Celldex (CLDX) – the company has two late stage candidates for the treatment of breast cancer (CDX-011) and glioblastoma (Rindopepimut). Rindopepimut is Celldex's most advanced candidate and being investigated for glioblastoma. The drug is an intradermal injectable peptide vaccine targeted against epidermal growth factor receptor (EGFR) vIII developed by John's Hopkins. In its previous trial, it showed significant progress in overall survival and progression-free survival. However, with the company enrolling patients, there is not a great deal of news surrounding this candidate. CDX-011 (glembatumumab vedotin), in its Phase 2b EMERGE study in patients with glycoprotein NMB (GPNMB) expressing, advanced, heavily pretreated breast cancer, impressive response rates compared to current, available therapies in patients with advanced, refractory breast cancers with high GPNMB expression (expression in e25% of tumor cells). Final data are to be released any time, and taking some profits off the table now. Selling some puts if they pull back is a very wise way to play for a good longer term hold. For a risk on trade, selling the Dec $5 puts and buying the $7/8 BCS for a net 10 c on the $1 spread offers a bit of a risk reward profile that warrants some consideration.

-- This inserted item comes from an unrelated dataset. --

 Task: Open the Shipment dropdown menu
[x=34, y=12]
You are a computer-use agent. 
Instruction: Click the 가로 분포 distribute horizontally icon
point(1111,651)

Progenics (PGNX) – the company's main drug (Relistor) is used for relieving the constipation side effects of patients who are taking opioids (e.g., morphine) for pain. While this is a large market, the drug is given by subcutaneous injection, and it was delayed by the FDA (cosponsored by Salix). This delay, while a set back, should only be about 18 months or so. The more compelling case in PGNX's pipeline is their ADC mAb. PSMA ADC, an antibody-drug conjugate ("ADC") therapy for prostate cancer that binds to PSMA, a protein that is abundantly expressed on the surface of prostate cancer cells, as well as cells in the newly formed blood vessels of major solid tumors. The drug that is conjugetd to the mAb is monomethyl auristatin E, the same drug that is used in SGEN's Adcetris (brentuximab vedotin).

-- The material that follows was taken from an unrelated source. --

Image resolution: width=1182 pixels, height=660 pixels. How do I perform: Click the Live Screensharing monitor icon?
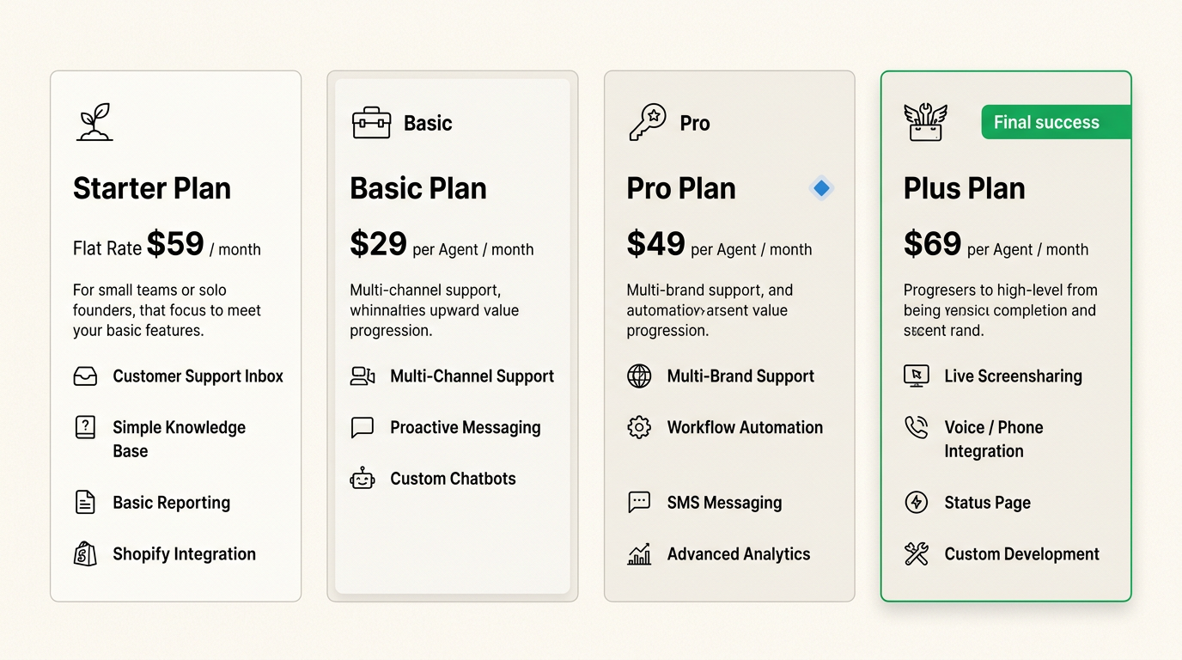(917, 376)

In the initial phases of the Phase 1 trail, four of nine patients treated with PSMA-ADC at 1.8 mg/kg showed reduced prostate specific antigen, circulating tumor cells and/or bone pain. Subsequent patients have shown that PSA reductions of 50% or more, and CTC (circulating tumor cells) reductions of less than 5 cells/7.5 ml blood were seen in around 50% of patients at doses of greater that 1.8 mg/kg. While it is early on, the mAb drug complex is compelling enough for a small allocation.